Cloud computing : the challenges to privacy

Abstract

The aim of this thesis is to provide for a better understanding of Cloud Computing, one of the latest technologies gaining popularity in recent years. In particular, in this thesis, Cloud Computing is looked at in comparison to the legal aspect of data protection and privacy, at EU level and locally. Data Protection is currently addressed, at EU level, by means of Directive 95/46/EC of the European Parliament and of the Council of 24 October 1995 on the protection of individuals with regard to the processing of personal data and on the free movement of such data (DPD). Locally, data protection is regulated by means of the Data Protection Act, Chapter 440 of the laws of Malta (DPA). The past months have seen the EU Commission issuing a new proposal for a Regulation with regard to the protection of individuals in relation to the processing of personal data and on the free movement of such data, and a proposal for a new Directive on the protection of individuals with regard to the processing of personal data by competent authorities for the purposes of prevention, investigation, detection or prosecution of criminal offences or the execution of criminal penalties, and the free movement of such data. A general introduction to Cloud Computing together with the existing service models shall be made.
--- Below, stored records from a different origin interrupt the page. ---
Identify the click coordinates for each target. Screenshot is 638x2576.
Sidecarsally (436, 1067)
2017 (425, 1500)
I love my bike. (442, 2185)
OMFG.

In particular, the relationship between the current data protection framework within the EU and within Malta, and Cloud Computing shall be put into perspective. Furthermore, the various proposals, as put forward by several stakeholders such as the UK's Information Commissioner's Office (ICO), to further facilitate the implementation of Cloud Computing technologies whilst upholding the right to privacy shall be discussed. All this will lead to the final crucial chapter which shall give a general overview of the European Commission's proposals mentioned hereabove, with specific focus on the proposals which will affect Cloud Computing service providers in one way or another. Finally, in the final sections of the last chapter, a critical analysis to the proposed Regulation shall be made, by examining the opinion of the stakeholders, such as Microsoft. Lastly the way these proposals may further be improved in terms of privacy, with the aim to further facilitate the emergence of Cloud Computing technologies shall be discussed.